Collected data
::::

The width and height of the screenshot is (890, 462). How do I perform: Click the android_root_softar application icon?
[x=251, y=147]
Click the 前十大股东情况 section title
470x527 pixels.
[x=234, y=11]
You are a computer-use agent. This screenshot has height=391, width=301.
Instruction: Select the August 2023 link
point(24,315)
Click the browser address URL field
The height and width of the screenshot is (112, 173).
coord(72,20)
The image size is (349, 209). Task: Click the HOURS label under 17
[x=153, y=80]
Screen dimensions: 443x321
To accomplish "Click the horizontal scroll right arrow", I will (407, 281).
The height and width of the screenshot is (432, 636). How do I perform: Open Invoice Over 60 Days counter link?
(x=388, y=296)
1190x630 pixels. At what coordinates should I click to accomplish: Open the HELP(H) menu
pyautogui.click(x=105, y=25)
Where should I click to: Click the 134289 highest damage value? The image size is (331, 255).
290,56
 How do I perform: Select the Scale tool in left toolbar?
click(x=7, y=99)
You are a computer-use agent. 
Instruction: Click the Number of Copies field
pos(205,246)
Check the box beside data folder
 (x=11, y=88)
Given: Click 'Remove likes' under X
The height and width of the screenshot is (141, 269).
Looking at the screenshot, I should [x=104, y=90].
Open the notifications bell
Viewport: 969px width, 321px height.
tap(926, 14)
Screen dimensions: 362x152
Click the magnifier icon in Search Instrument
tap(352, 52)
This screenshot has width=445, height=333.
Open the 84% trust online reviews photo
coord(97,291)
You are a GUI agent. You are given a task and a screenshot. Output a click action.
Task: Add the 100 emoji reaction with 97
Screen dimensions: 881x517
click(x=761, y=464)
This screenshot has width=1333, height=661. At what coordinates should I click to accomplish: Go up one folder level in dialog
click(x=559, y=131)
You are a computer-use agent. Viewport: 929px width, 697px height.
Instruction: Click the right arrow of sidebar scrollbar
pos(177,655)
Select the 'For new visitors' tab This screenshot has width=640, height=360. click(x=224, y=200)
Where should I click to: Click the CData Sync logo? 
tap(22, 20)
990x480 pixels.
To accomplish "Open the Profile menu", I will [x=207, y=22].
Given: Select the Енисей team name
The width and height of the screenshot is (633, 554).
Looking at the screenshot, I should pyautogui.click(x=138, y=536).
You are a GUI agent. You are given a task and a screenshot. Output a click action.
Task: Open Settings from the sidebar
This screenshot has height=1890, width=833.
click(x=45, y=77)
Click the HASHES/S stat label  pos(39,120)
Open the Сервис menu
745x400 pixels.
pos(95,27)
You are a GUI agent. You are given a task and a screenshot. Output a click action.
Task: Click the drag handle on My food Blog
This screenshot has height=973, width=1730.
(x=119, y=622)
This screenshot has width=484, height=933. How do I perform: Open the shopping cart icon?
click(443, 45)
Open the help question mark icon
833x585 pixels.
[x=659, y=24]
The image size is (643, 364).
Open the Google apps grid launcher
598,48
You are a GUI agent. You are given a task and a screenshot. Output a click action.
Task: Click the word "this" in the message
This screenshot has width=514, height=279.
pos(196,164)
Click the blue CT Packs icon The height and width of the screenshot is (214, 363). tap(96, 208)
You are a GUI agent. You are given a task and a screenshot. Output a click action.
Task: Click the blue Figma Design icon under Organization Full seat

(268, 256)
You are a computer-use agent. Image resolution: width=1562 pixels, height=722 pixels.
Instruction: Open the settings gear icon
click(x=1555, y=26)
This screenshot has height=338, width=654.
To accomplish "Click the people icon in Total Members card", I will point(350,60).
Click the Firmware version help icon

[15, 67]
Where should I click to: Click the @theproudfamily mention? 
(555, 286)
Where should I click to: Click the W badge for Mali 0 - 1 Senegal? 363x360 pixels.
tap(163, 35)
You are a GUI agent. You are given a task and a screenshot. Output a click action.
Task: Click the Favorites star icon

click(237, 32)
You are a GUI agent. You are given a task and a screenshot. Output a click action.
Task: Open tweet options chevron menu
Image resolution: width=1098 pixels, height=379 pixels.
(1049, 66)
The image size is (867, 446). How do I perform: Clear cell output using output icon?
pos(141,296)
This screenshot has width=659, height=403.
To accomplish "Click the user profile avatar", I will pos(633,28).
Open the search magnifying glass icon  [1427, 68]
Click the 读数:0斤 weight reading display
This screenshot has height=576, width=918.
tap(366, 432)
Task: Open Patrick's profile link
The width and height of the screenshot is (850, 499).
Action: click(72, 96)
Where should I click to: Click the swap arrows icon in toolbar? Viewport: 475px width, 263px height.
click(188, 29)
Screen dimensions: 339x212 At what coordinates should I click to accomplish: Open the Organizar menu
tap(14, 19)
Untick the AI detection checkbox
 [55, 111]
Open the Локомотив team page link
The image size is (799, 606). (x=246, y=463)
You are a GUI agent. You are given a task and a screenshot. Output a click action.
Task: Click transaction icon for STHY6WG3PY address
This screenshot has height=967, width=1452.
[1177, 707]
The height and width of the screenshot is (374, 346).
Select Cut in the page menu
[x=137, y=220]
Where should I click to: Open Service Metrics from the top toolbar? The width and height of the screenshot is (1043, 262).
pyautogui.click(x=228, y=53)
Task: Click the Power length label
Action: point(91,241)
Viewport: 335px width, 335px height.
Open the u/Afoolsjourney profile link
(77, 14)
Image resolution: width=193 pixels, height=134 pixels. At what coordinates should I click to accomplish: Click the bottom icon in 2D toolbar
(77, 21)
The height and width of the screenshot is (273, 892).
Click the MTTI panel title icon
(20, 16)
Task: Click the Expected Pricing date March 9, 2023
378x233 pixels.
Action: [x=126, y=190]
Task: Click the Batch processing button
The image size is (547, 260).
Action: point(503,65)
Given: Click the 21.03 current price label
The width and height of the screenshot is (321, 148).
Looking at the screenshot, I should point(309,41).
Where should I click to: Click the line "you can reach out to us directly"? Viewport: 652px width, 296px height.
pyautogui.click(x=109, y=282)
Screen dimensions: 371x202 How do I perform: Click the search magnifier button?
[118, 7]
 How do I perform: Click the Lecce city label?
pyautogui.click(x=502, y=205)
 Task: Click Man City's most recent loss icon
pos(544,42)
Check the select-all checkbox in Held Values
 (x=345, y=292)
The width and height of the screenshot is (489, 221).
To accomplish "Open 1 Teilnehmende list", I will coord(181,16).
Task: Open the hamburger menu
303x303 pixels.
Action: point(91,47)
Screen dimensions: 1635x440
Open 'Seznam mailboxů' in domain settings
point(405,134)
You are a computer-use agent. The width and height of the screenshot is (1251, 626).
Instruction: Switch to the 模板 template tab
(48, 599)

::::

Work to complete:
Retype each record in full, please.

Response:
The width and height of the screenshot is (890, 462). How do I perform: Click the android_root_softar application icon?
[x=251, y=147]
Click the 前十大股东情况 section title
470x527 pixels.
[x=234, y=11]
You are a computer-use agent. This screenshot has height=391, width=301.
Instruction: Select the August 2023 link
point(24,315)
Click the browser address URL field
The height and width of the screenshot is (112, 173).
coord(72,20)
The image size is (349, 209). Task: Click the HOURS label under 17
[x=153, y=80]
Screen dimensions: 443x321
To accomplish "Click the horizontal scroll right arrow", I will (407, 281).
The height and width of the screenshot is (432, 636). How do I perform: Open Invoice Over 60 Days counter link?
(x=388, y=296)
1190x630 pixels. At what coordinates should I click to accomplish: Open the HELP(H) menu
pyautogui.click(x=105, y=25)
Where should I click to: Click the 134289 highest damage value? The image size is (331, 255).
290,56
 How do I perform: Select the Scale tool in left toolbar?
click(x=7, y=99)
You are a computer-use agent. 
Instruction: Click the Number of Copies field
pos(205,246)
Check the box beside data folder
 (x=11, y=88)
Given: Click 'Remove likes' under X
The height and width of the screenshot is (141, 269).
Looking at the screenshot, I should [x=104, y=90].
Open the notifications bell
Viewport: 969px width, 321px height.
tap(926, 14)
Screen dimensions: 362x152
Click the magnifier icon in Search Instrument
tap(352, 52)
This screenshot has width=445, height=333.
Open the 84% trust online reviews photo
coord(97,291)
You are a GUI agent. You are given a task and a screenshot. Output a click action.
Task: Add the 100 emoji reaction with 97
Screen dimensions: 881x517
click(x=761, y=464)
This screenshot has width=1333, height=661. At what coordinates should I click to accomplish: Go up one folder level in dialog
click(x=559, y=131)
You are a computer-use agent. Viewport: 929px width, 697px height.
Instruction: Click the right arrow of sidebar scrollbar
pos(177,655)
Select the 'For new visitors' tab This screenshot has width=640, height=360. click(x=224, y=200)
Where should I click to: Click the CData Sync logo? 
tap(22, 20)
990x480 pixels.
To accomplish "Open the Profile menu", I will [x=207, y=22].
Given: Select the Енисей team name
The width and height of the screenshot is (633, 554).
Looking at the screenshot, I should pyautogui.click(x=138, y=536).
You are a GUI agent. You are given a task and a screenshot. Output a click action.
Task: Open Settings from the sidebar
This screenshot has height=1890, width=833.
click(x=45, y=77)
Click the HASHES/S stat label  pos(39,120)
Open the Сервис menu
745x400 pixels.
pos(95,27)
You are a GUI agent. You are given a task and a screenshot. Output a click action.
Task: Click the drag handle on My food Blog
This screenshot has height=973, width=1730.
(x=119, y=622)
This screenshot has width=484, height=933. How do I perform: Open the shopping cart icon?
click(443, 45)
Open the help question mark icon
833x585 pixels.
[x=659, y=24]
The image size is (643, 364).
Open the Google apps grid launcher
598,48
You are a GUI agent. You are given a task and a screenshot. Output a click action.
Task: Click the word "this" in the message
This screenshot has width=514, height=279.
pos(196,164)
Click the blue CT Packs icon The height and width of the screenshot is (214, 363). tap(96, 208)
You are a GUI agent. You are given a task and a screenshot. Output a click action.
Task: Click the blue Figma Design icon under Organization Full seat

(268, 256)
You are a computer-use agent. Image resolution: width=1562 pixels, height=722 pixels.
Instruction: Open the settings gear icon
click(x=1555, y=26)
This screenshot has height=338, width=654.
To accomplish "Click the people icon in Total Members card", I will point(350,60).
Click the Firmware version help icon

[15, 67]
Where should I click to: Click the @theproudfamily mention? 
(555, 286)
Where should I click to: Click the W badge for Mali 0 - 1 Senegal? 363x360 pixels.
tap(163, 35)
You are a GUI agent. You are given a task and a screenshot. Output a click action.
Task: Click the Favorites star icon

click(237, 32)
You are a GUI agent. You are given a task and a screenshot. Output a click action.
Task: Open tweet options chevron menu
Image resolution: width=1098 pixels, height=379 pixels.
(1049, 66)
The image size is (867, 446). How do I perform: Clear cell output using output icon?
pos(141,296)
This screenshot has width=659, height=403.
To accomplish "Click the user profile avatar", I will pos(633,28).
Open the search magnifying glass icon  [1427, 68]
Click the 读数:0斤 weight reading display
This screenshot has height=576, width=918.
tap(366, 432)
Task: Open Patrick's profile link
The width and height of the screenshot is (850, 499).
Action: click(72, 96)
Where should I click to: Click the swap arrows icon in toolbar? Viewport: 475px width, 263px height.
click(188, 29)
Screen dimensions: 339x212 At what coordinates should I click to accomplish: Open the Organizar menu
tap(14, 19)
Untick the AI detection checkbox
 [55, 111]
Open the Локомотив team page link
The image size is (799, 606). (x=246, y=463)
You are a GUI agent. You are given a task and a screenshot. Output a click action.
Task: Click transaction icon for STHY6WG3PY address
This screenshot has height=967, width=1452.
[1177, 707]
The height and width of the screenshot is (374, 346).
Select Cut in the page menu
[x=137, y=220]
Where should I click to: Open Service Metrics from the top toolbar? The width and height of the screenshot is (1043, 262).
pyautogui.click(x=228, y=53)
Task: Click the Power length label
Action: point(91,241)
Viewport: 335px width, 335px height.
Open the u/Afoolsjourney profile link
(77, 14)
Image resolution: width=193 pixels, height=134 pixels. At what coordinates should I click to accomplish: Click the bottom icon in 2D toolbar
(77, 21)
The height and width of the screenshot is (273, 892).
Click the MTTI panel title icon
(20, 16)
Task: Click the Expected Pricing date March 9, 2023
378x233 pixels.
Action: [x=126, y=190]
Task: Click the Batch processing button
The image size is (547, 260).
Action: point(503,65)
Given: Click the 21.03 current price label
The width and height of the screenshot is (321, 148).
Looking at the screenshot, I should point(309,41).
Where should I click to: Click the line "you can reach out to us directly"? Viewport: 652px width, 296px height.
pyautogui.click(x=109, y=282)
Screen dimensions: 371x202 How do I perform: Click the search magnifier button?
[118, 7]
 How do I perform: Click the Lecce city label?
pyautogui.click(x=502, y=205)
 Task: Click Man City's most recent loss icon
pos(544,42)
Check the select-all checkbox in Held Values
 (x=345, y=292)
The width and height of the screenshot is (489, 221).
To accomplish "Open 1 Teilnehmende list", I will coord(181,16).
Task: Open the hamburger menu
303x303 pixels.
Action: point(91,47)
Screen dimensions: 1635x440
Open 'Seznam mailboxů' in domain settings
point(405,134)
You are a computer-use agent. The width and height of the screenshot is (1251, 626).
Instruction: Switch to the 模板 template tab
(48, 599)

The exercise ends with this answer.